> [SOURCE EXCERPT]
The article's second point provides a literature review that presents the state of knowledge in areas related to the topic. Then, the focus is on identifying possible indicators for evaluating intermodal transport (point 3). Point 4 presents a multi-criteria assessment method and a case study example. The article concludes with the conclusions section (section 5).

 

 

2. LITERATURE REVIEW

 

2.1. Organization of the intermodal transport

 

The first area covers general issues related to the organization of intermodal transport and its current condition. The first article to mention is Pencheva, et al. (2022). The authors addressed the issue of organizing freight intermodal transport, taking into account both current market trends and other factors. In a concise and informative manner, while presenting results that provide an overview of the situation in the studied area, Cagnina, et al. (2019) focused on the aspects of environmental protection and emissions related to intermodal transport. In this area, it is also worth mentioning the article by Čižiūnienė, Bureika & Matijošius (2022).

The importance of intermodal transport in sustainable development was emphasized by Viorela-Georgina (2015). The author thoroughly analyzed not only the economic aspects but also those related to ecology. The impact of transport on the natural environment was described. Similar approaches were taken by Mostret, et al. (2017), who reanalyzed both the economic aspect of proper intermodal transport organization and the one related to the environment (air pollution emissions). In addition to obvious aspects of transport's impact on the environment, such as emissions of pollutants, factors such as noise pollution can also be highlighted, as discussed by Danilevičius, Karpenko & Křivánek (2023).

Some authors have not only limited themselves to studying the impact of intermodal transport on the natural environment based on reports or available data but have also developed this issue with their analyses and models, such as mathematical ones. An example can be found in Ramalho & Santos (2021). In contrast, Ge, Shi, & Wang (2020) demonstrate that not only the implementation of intermodal transport affects its efficiency but also all structures (including legislative ones) with which it is associated. The choice of intermodal transport was also addressed by Beškovnik & Golnar (2020) by conducting a multicriteria analysis of factors influencing the choice of a particular method of transport organization. One of the key factors described in this study is the impact on the environment and energy consumption.

 

2.2. Efficiency of intermodal transport

 

Many publications relate to issues related to the efficiency of intermodal transport and its impact on the environment. The efficiency of intermodal transport, with particular attention to the organization of the last stage of transport, has been analyzed by, among others, Bergqvist & Monios (2016). However, a larger number of publications address the broader concept of intermodal transport and even analyze the entire intermodal transport process. Despite the practically standardized nature of intermodal transport globally, individual markets may differ in terms of transport organization or work characteristics. Wiśnicki & Dyrda (2016) referred to the European market. There are also a number of publications referring to selected countries (Pekin, et al. (2013); Nader, Kostrzewski & Kostrzewski (2017); Ge, Shi, & Wang (2020)).

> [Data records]
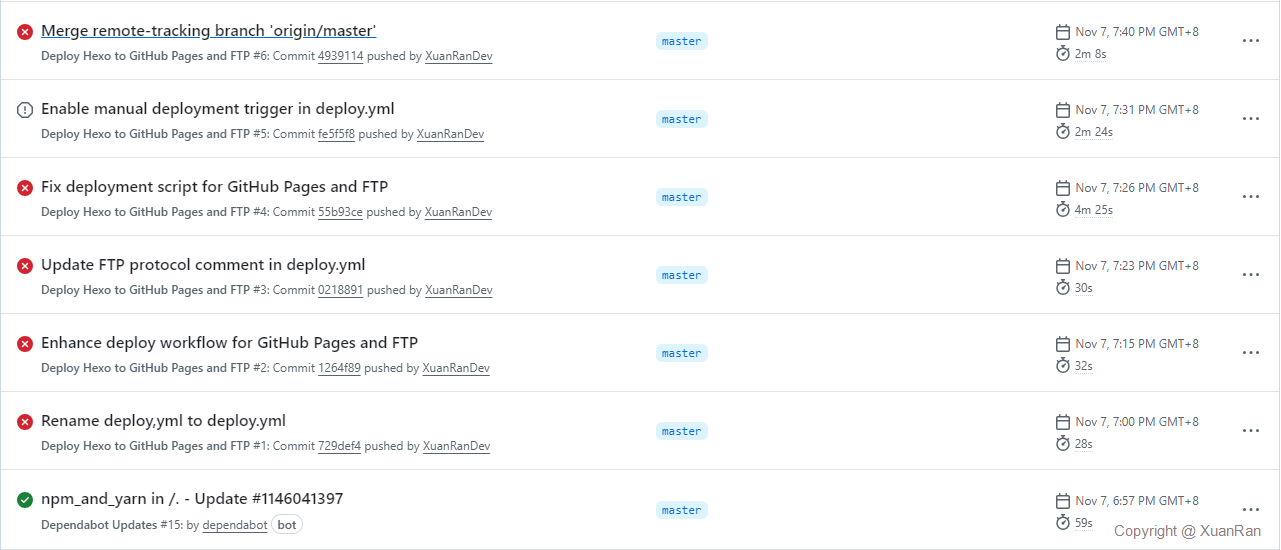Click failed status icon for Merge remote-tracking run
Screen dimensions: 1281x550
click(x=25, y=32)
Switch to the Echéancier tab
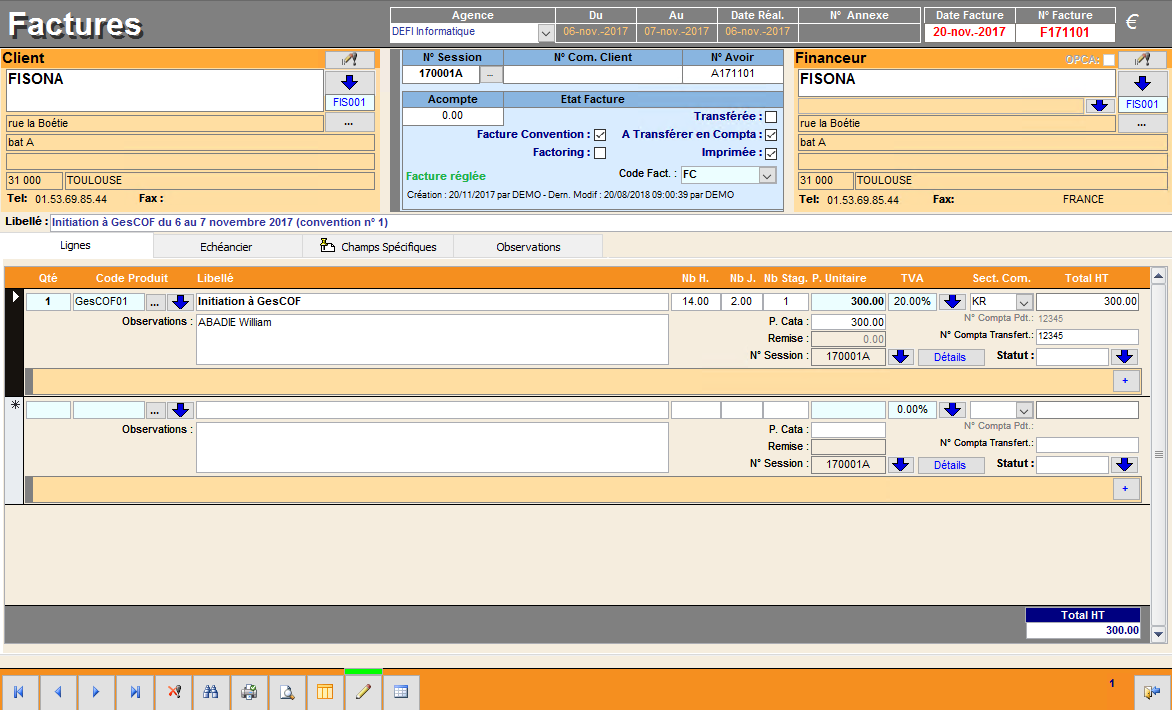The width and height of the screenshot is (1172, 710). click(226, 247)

> [TO DO]
A. Decide whether each statement agrees with the intermodal transport review, answering yes or no and quoting the deciding words: (i) Cagnina, et al. (2019) focused on environmental protection and emissions related to intermodal transport; (ii) Danilevičius, Karpenko & Křivánek (2023) discussed noise pollution; (iii) Bergqvist & Monios (2016) referred to the European market.
B. According to the intermodal transport review, what is one of the key factors described in the study by Beškovnik & Golnar (2020)?
C. Carry on the intermodal transport review from its last sentence.
None of the items are needed here.

> [EXERCISE ANSWERS]
A.
(i) Yes: "Cagnina, et al. (2019) focused on the aspects of environmental protection and emissions related to intermodal transport"
(ii) Yes: "factors such as noise pollution can also be highlighted, as discussed by Danilevičius, Karpenko & Křivánek (2023)"
(iii) No: "Wiśnicki & Dyrda (2016) referred to the European market."

B. The impact on the environment and energy consumption.

C.
Publications described in the later part of the chapter also relate to environmental impact aspects, such as Jachimowski et al., (2018) and Tadić, et al. (2020). This indicates the importance of the issue.

Numerous reports, standards, and regulations can also be included in this group, which can be helpful, for example, in making decisions about the criteria used to evaluate the system. Expert knowledge and knowledge of the realities of operation are also necessary for evaluating the system or attempting to model and optimize it. Therefore, it is possible to refer to standards related to the use of containers (PNISO, 2018) and other types of intermodal units (IU, 2011), as well as types of intermodal wagons (UIC, 2011). Reports such as UIRR (2021) or UTK (2022), which refer to the results of intermodal transport and development trends or the current state (UTK, 2023), complete the picture of the state of intermodal transport.

 

2.3. Transport optimization

 

Another group of publications analyzed are articles related to optimization in intermodal transport. These publications allow for identifying potential areas for optimization and familiarizing oneself with their methods. A good starting point in this group are review articles such as Ambrosino, Asta & Crainic (2021). Although the authors focused their attention on maritime terminals, the publication addresses many important issues for the entire intermodal transport. Meanwhile, Jachimowski (2017) identified decision-making problems occurring in the organization of intermodal terminal work. Another review publication is Boysen, et al. (2012).

A group of significant factors affecting the functioning of intermodal transport was distinguished by Tadić, et al. (2020) with reference to the problem of the location and layout of the intermodal terminal. Wiese, et al. (2010) also referred to the issue of terminal layout. In addition, Tadić, et al. (2019) should be mentioned, where the same topic was addressed with consideration of terminal efficiency, and Kristić, et al. (2019), where the authors focused their attention only on the selection of internal transport means working in the intermodal terminal. This issue was further expanded by Ricci, et al. (2016). The authors once again addressed the key elements for the functioning of the terminal and the organization of their work.

Many publications focus not on the entire system but on optimization problems related to a selected element. These include Jachimowski et al. (2018), Nehring et al. (2021), and Heggen, Breakers & Caris (2018). The first of the mentioned publications refers to the way containers are stored in an intermodal terminal and, importantly, combines research results directly with their impact on the environment through the analysis of CO₂ emissions. The second and third focus on the strategy of loading intermodal trains and simultaneously emphasize their efficiency, seeking solutions that minimize labor intensity. Wang & Zhu (2019) applied a similar approach to optimizing processes in the terminal. Referring to the issue of intermodal train service, attention should be paid to the publication by Bruns and Knust (2012), which exceptionally clearly and comprehensively addresses this process.

Another significant area of optimization is the issue of organizing the work of transshipment equipment in the terminal. Not only the selection of their type but also the adoption of the appropriate work organization (e.g., designation of zones and work logic) can have a considerable impact on the terminal's efficiency. Li, Otto & Pesch (2018) and Boysen & Fliedner (2010) addressed this topic.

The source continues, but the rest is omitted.